一瞬幻想的で私が見慣れていた建物とは違う建物の構造に内心驚きそうになるも、そこはぐっと堪えた。
「もう…何が来ても驚かん。」
「お、言うねぇ。…ちょっとは落ち着いた?」
「まぁ、大分ね。」
ある程度の話は聞いたし、混乱してたけど食べるもの食べて、泣くに泣いたら……大分落ち着いた。勇者になるうんぬんは置いておくとして、もう何が起きても極端に驚く事はない…筈。
リリィに連れられ宿となる建物の前に辿り着いた。流石に人を泊める場所とあってか先程までいた酒場に比べ、建物自体大きい。
カランコロン~
リリィが扉を開けると呼び鈴が軽快に鳴り響く。先に入ったリリィに続いて中に入ると先にフロントらしき場所がある事に気付いた。そしてそのフロントでは先客が手続きしている様だった。
全身黒い服に身を包み、腰には長い鞘。黒い髪色の男性の後ろ姿の先客は……どこかで見た事がある。どこで見たんだろ……。
「あ!」
気付いて声を上げたのと同時に背を向けていた男性が振り返った。
黒い瞳の無表情の男性……間違えない。あの遺跡で魔物に襲われそうになった時助けてくれた人だ!!
「あ、あの!」
「………、」
声を掛けてみたけど男性は聞こえなかったのか、はたまた無視しているのかするりと私の横を通り過ぎると廊下の先に並んでいる部屋の一室に入ってしまった。
バタン、と扉が閉まった音がやけに耳に響いた。
「あ……行っちゃった……お礼したかったんだけど…、」
「お礼~?さっきの奴?」
「うん。ほら、遺跡にいた時助けてくれたでしょ?」
「ん?……あぁ、あの時のね!!別に良いわよ、お礼なんて!」
「そ、そんな!私あの時死ぬかと思ったし……命の恩人なんだよ?」
「マツリにとって命の恩人なんだろうけど、魔物狩りは仕事をしただけ。マツリを助けた訳じゃなくて襲ってきた魔物を対峙して、それでお金を貰ってるだけだから。礼を言う必要なんてないわよ。」
「そ、そうなのかな?」
「そうなの!さて、ちょっと手続きしてくるから待ってて。」
そう言い残しリリィはフロントに向かった。
魔物狩りは魔物を狩ってお金を貰ってるって言ってたけど……魔物っていうのはあの怖い動物の事…だよね?
それを狩って、お金を貰うって事はそれだけ危険な動物だからお金が出ているという事で、それを狩っているあの人は強いんだ。
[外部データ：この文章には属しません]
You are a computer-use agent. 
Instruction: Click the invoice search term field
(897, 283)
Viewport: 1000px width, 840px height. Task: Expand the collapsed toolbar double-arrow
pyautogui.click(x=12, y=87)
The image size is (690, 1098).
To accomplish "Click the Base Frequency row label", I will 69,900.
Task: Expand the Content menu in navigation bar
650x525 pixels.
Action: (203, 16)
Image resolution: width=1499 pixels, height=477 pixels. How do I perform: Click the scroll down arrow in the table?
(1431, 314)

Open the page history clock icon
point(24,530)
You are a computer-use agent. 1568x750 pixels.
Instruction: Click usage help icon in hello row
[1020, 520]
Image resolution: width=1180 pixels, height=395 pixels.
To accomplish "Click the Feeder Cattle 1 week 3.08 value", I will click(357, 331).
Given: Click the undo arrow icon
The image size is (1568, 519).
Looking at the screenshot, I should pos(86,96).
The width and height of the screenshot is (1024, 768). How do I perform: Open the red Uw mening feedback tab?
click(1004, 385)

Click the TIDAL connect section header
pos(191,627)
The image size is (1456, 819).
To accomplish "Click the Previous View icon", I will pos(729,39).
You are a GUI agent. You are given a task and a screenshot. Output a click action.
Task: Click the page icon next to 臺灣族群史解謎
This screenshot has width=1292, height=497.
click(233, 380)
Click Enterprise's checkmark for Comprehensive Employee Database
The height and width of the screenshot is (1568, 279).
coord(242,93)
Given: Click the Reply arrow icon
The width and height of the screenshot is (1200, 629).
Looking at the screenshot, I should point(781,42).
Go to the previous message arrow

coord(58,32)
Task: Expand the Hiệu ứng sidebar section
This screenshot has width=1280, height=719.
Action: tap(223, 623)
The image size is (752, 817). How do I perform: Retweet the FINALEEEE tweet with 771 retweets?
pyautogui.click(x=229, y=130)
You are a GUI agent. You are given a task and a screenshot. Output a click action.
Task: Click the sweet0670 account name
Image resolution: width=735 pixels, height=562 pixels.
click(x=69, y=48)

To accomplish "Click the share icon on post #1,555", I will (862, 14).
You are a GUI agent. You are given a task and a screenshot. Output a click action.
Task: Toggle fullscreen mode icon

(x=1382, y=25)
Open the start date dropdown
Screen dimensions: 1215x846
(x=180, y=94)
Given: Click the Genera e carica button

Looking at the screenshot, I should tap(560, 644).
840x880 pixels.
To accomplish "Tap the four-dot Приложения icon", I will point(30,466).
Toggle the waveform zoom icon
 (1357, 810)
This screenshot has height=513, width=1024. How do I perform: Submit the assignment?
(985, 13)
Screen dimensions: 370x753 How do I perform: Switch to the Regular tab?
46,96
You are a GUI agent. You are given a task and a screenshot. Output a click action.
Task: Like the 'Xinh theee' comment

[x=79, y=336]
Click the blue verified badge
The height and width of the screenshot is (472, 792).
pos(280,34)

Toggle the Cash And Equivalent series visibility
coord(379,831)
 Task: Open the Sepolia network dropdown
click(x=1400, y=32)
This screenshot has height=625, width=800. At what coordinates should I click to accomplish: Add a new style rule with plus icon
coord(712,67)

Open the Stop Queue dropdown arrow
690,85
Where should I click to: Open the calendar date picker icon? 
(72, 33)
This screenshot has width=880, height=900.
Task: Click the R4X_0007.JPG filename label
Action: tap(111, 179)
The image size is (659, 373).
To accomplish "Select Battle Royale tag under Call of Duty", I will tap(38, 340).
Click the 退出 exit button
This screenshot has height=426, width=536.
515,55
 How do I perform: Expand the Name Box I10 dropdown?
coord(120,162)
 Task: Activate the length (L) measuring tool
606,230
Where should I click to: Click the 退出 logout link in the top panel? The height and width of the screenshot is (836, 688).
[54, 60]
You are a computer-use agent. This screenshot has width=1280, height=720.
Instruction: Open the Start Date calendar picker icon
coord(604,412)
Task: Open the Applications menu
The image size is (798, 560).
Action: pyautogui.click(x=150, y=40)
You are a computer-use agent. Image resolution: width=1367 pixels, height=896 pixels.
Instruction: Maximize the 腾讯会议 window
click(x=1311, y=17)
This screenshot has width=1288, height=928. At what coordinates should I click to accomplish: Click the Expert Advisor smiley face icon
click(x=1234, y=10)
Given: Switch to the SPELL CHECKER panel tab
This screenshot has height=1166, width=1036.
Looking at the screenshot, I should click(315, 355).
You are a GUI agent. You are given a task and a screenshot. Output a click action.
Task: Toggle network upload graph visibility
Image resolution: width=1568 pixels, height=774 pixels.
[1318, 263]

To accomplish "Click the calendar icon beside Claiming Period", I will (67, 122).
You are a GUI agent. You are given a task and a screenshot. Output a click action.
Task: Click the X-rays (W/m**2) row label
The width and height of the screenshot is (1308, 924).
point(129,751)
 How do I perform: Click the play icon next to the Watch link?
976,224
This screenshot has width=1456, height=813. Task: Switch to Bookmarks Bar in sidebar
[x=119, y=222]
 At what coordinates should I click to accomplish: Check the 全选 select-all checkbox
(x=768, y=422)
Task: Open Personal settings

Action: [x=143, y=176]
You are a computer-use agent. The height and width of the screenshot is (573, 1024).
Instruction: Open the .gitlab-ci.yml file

助けてくれた時も一瞬で倒してたもんね……リリィも見た事ないマスコットキャラクターを出していて凄いなとは思ってたけど、あの人も凄い人なんだ。
「マツリ、部屋行くわよ~。」
「う、うん!」
フロントで泊まる手続きを終わったのかリリィが鍵を片手に私を呼んだ。リリィの声に私は返事をしながら、急ぎ足でリリィの元へと駆けて行った。
●●●
宿の一番奥にある部屋はお風呂付の二つベッドが並ぶ云わばツインルームだ。
まぁ…私の知っているホテルのツインルームと比べたら豪華さはないし、民宿と言った方が合っているかもしれない。
「ふぁ~!ベッド気持ちいい~。」
部屋に入った途端二つある内の一つのベッドにダイブするリリィ。リリィに続いて私も空いている方のベッドに腰を下ろした。
その瞬間身体が鉛の様に重くなる感覚になった。ドッと身体に疲労が襲い掛かり思わず小さく溜め息をついてしまった。
「疲れた…のかな。」
「そりゃあ疲れるでしょう。知らない環境の中に突然放り出されたんだから…疲れない訳ないって。」
「疲れさせているのは、どこの誰だっけ?」
「固い事言わないでよ~。私も召喚して魔力使い果たしたんだから~。」
「…ねぇ、これからどうするの?目覚めた力を手に入れるとか言ってたけど……、」
「あぁ、それね。でもまぁ、まずは仲間集めとかマツリの職業を確認しないといけないから……それが終わってからかなぁ。」
「仲間集めと…職業?何それ…。」
「職業は職業よ。簡単に言うと……、」
コンコンッ
リリィの言葉がドアのノック音によって止められた。なんだろうとリリィと顔を見合わせると「失礼します」と小さな声がしたのと同時に閉じていた扉が開いた。
「お茶をお持ちしました。」
小さな女の子だ。見た感じ小学校低学年位の年齢の女の子。
その小さな女の子の手には大きなお盆、そして二つのティーカップと大きなティーポットが乗っている。
「よい…っしょと、」
女の子はふらふらと危なげに歩きながら重そうな盆を机に置く。慣れない手つきでティーポットに入っていた紅茶らしき液体をティーカップに注いでいく。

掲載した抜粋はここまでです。